Cela fait des semaines que les contractuels du CHN El-Maarouf sont en grève En guise de réponse à des revendications légitimes, la direction du Centre hospitalier national et le ministère de la Santé ont choisi la méthode forte : cinq figures du mouvement sont brutalement licenciées, laissant place à une gestion de crise qui privilégie la menace au dialogue, au péril de la vie des patients.
Le couperet est tombé via un communiqué laconique, trois jours avant l'Aïd et signé par le directeur général de l'hôpital, Assoumany Aboudou. Sous le motif de "rupture de contrat pour grève irrégulière", l’administration a décidé de se séparer de cadres expérimentés. Les noms circulent déjà, portés par une grande vague d’indignation : Dr Chaharzad Said Abdallah, M. Zainoudine Ahmada, Mme Zoultfata Ali, Mme Aida Mohamed et Ahmed Abdou, tous contractuels et membres du collectif des grévistes. Leur crime ? Avoir demandé des conditions de travail décentes dans un établissement qui frôle l'asphyxie depuis un long moment. Face à ce coup de force, la colère a rapidement dépassé les murs du CHN. Du côté du ministère de la Santé, on tente de sauver les apparences en agitant des chiffres : « une augmentation de salaire de 8%, une revalorisation des gardes, une prise en charge médicale accrue », clament les autorités.
Mais alors, pourquoi licencier ? Si les avancées étaient suffisantes, pourquoi les agents, qui connaissent mieux que quiconque la réalité du terrain, auraient-ils maintenu leur mouvement ? Car ce n'est pas le rejet catégorique des propositions qui est sanctionné, mais le refus de se soumettre à une réquisition jugée abusive par les manifestants. En qualifiant ces agents de "démissionnaires" s’ils ne reprennent pas le travail immédiatement, le ministère use d'un artifice sémantique pour contourner le droit du travail. Le plus alarmant c’est la solution de remplacement envisagée à l'hôpital de référence. Pour pallier le manque de personnel qualifié et briser la grève, le recours massif à des stagiaires et à des contractuels précaires devient la solution : remplacer l'expertise d'un médecin en maternité ou d'un technicien en imagerie médicale par des mains inexpérimentées du jour au lendemain.

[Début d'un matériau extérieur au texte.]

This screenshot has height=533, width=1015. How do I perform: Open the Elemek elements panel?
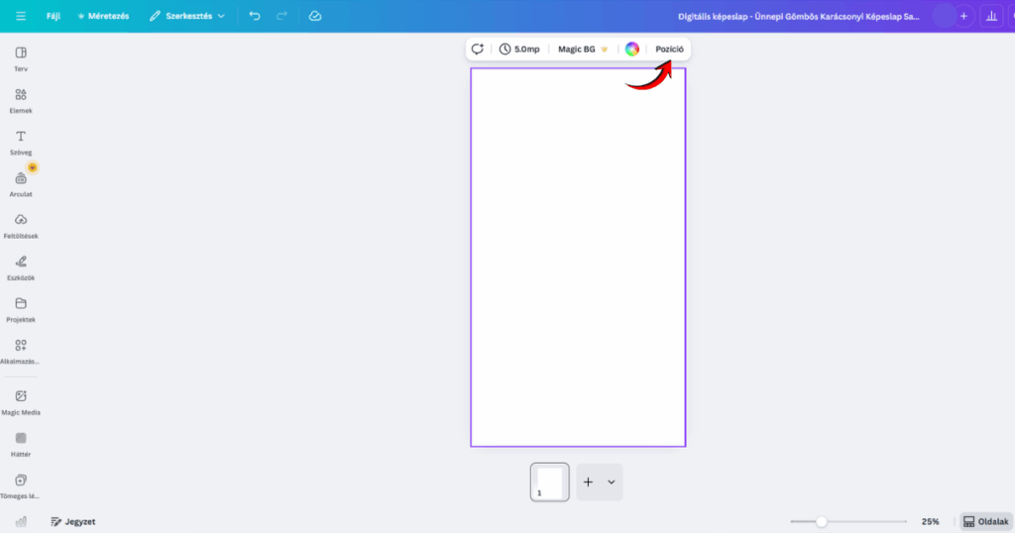21,99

Loin de subir ce sort dans l'indifférence de certains de leurs homologues, les agents radiés ont reçu le soutien de nombreux fonctionnaires et cadres de santé qui, bravant les menaces de sanctions, dénoncent d'une seule le sort réservé à leurs confrères et refusent de cautionner ce qu'ils qualifient de "purge arbitraire" au cœur même de l'hôpital. Un membre de la confédération des travailleurs et travailleuses (CTTC) s'est insurgé : « On ne négocie pas avec un pistolet sur la tempe. En chassant des agents qui servent l'hôpital depuis des années comme des moins que rien, la direction joue avec le feu. Un hôpital n'est pas une caserne, et la compétence ne s'improvise pas par arrêté ministériel. La santé ne se gère pas à coups de communiqués comminatoires, mais avec humanité et respect du droit. »
Et de renchérir : « Le CHN El-Maarouf, censé être le fleuron de notre système de santé, devient le symbole d'une gestion par la peur. Ces licenciements ne sont pas seulement injustes d'un point de vue légal, ils sont une insulte à l'engagement de ces professionnels qui ont tenu l'hôpital à bout de bras pendant les crises les plus graves ». En agissant ainsi, le ministère et la direction du CHN ouvrent une plaie béante. Quelle sera la motivation des agents restants ? La rupture est désormais consommée. Les autorités pensaient éteindre l'incendie en coupant des têtes ; elles n'ont fait qu'ajouter de l'huile sur le feu de la colère sociale. Le licenciement de ces trois soignants n'est pas la fin d'une grève, c'est probablement le début d'une crise de confiance.